Alright, so questions by and large are one of the primary drivers of content in your business. And not just like free content, but like paid content. I cannot tell you how many times I've tried to get creators to survey their list and simply ask what they want to learn more from. In fact, one of my very, very, very first products ever, I spent a weekend. I put together this PDF. I gave this PDF away for free to a friend's membership site. And all of a sudden I got like 200 or 300 downloads. It was like two, yeah, it was like 250 or something. But I got quite a few opt-ins to my list. And it was the first major kind of digital marketing success I had that was purely digital marketing. There were reports or products or whatever. So it was a really, really big deal for me.
Well, that week, the week following all of those downloads, I turned around and surveyed the list and said, hey, thank you so much for downloading the report. Now answer these three questions for me. What did you like about the report? What didn't you like about the report, and then what would you like to learn more about?
So the first question, what did you like, basically showed me where I did a good job. The second question, what didn't you like, showed me where I could improve? And reading some of that, some of those was particularly difficult, but still, I needed to face those challenges and overcome them in order to become a better writer, a better content creator, a better product owner, a better business owner.

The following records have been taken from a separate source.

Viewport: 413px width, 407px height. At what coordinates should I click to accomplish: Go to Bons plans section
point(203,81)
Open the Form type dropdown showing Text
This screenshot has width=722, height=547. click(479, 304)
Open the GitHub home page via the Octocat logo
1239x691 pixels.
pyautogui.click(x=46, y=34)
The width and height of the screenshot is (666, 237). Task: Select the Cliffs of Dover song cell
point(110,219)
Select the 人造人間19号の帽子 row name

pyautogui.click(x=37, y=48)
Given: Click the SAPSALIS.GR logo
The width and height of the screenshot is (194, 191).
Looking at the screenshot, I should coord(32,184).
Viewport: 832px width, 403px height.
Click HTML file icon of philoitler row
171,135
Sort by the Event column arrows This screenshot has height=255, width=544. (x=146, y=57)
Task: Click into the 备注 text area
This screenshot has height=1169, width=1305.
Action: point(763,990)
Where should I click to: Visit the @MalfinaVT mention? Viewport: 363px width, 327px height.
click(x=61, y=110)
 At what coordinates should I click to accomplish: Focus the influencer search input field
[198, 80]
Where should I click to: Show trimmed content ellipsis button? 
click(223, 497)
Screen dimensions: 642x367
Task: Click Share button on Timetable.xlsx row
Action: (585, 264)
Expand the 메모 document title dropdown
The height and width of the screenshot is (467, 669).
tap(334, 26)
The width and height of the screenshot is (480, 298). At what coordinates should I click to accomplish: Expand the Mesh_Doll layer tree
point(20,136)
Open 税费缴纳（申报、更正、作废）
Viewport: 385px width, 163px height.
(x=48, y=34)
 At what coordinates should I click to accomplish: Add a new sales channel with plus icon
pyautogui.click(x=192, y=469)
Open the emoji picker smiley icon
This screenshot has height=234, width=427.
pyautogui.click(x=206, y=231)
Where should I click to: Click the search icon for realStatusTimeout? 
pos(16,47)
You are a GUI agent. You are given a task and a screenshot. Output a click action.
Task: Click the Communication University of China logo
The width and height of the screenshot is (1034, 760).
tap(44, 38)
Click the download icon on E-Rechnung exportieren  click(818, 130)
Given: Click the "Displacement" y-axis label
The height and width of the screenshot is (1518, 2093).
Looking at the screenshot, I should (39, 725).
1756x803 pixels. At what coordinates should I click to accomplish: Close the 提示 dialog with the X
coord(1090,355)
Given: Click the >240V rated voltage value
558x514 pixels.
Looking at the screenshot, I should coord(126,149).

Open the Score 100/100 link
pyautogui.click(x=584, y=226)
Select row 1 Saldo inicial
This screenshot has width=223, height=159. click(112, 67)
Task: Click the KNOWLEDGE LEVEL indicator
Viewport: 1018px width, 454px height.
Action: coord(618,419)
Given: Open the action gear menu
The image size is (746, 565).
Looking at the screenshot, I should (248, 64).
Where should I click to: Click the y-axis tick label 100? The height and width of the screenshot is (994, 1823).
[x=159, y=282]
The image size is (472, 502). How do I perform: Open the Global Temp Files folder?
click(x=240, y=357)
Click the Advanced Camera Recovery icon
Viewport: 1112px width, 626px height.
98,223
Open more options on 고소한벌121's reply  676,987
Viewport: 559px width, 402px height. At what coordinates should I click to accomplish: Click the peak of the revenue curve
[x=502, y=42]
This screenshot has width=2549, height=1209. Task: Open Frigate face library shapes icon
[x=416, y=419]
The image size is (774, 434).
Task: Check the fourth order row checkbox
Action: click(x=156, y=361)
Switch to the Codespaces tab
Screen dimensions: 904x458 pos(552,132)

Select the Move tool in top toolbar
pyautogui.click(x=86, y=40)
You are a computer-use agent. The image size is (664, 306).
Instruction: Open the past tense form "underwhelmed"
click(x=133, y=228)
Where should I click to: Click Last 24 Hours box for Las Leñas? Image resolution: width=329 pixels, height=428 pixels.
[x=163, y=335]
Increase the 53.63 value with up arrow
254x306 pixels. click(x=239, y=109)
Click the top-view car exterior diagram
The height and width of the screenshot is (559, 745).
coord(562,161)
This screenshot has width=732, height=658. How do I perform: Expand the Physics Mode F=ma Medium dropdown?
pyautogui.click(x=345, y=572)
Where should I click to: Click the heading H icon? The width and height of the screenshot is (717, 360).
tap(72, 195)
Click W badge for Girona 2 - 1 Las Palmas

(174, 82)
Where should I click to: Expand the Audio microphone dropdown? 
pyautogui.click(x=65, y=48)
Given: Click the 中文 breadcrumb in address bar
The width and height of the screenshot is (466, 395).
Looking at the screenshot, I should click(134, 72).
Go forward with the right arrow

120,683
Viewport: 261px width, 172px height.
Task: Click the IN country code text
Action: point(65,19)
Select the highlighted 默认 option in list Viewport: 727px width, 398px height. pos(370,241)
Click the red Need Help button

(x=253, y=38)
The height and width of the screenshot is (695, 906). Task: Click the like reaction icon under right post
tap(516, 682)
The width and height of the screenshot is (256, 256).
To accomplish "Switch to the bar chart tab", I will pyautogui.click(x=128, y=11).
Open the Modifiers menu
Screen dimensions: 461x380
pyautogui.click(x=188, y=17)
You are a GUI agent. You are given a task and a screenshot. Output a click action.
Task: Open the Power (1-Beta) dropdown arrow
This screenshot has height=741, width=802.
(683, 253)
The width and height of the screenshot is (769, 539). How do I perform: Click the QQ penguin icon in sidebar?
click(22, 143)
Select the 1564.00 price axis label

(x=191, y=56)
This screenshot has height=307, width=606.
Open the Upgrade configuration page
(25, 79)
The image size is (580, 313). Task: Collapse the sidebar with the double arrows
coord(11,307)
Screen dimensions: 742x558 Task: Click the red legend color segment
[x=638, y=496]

And then the third question, what do you want to see more of, was really kind of that foot in the door that said, hey, I'm not done creating yet. What else can I teach you? What else can I show you? And it's also a way of asking if I was to create this, would you buy it again? Do you know what I mean? So what ended up happening was I got 80 or 90 things that the questions that people wanted to, they wanted me to flush out for them. They wanted me to answer for them. So what I did was I went through and put the questions together in certain buckets. And then I created every question I recorded a video, kind of like this, but it was screen capture video, and video was still pretty new. I mean this was 12 years ago, or no, 10 years ago ish. So, but I ended up creating content for addressing each of those questions. And then I sold it as a course. And I gave access to this course. Well, I didn't give them access, but I gave them a 50% discount on this course for the first seven days because they helped me build it. Do you know what I mean? So that was my first big digital product win. And the only way that I would have gotten it is if I surveyed this list if I surveyed this audience.
So questions are your most powerful content creation tool. Get answers to questions. Create the content that those questions ask or that those prospects ask for. And then give it to them, sell it to them, and you will be on your way to selling a lot more coaching, consulting, digital products, whatever. But always ask the right questions, and you can create content for that.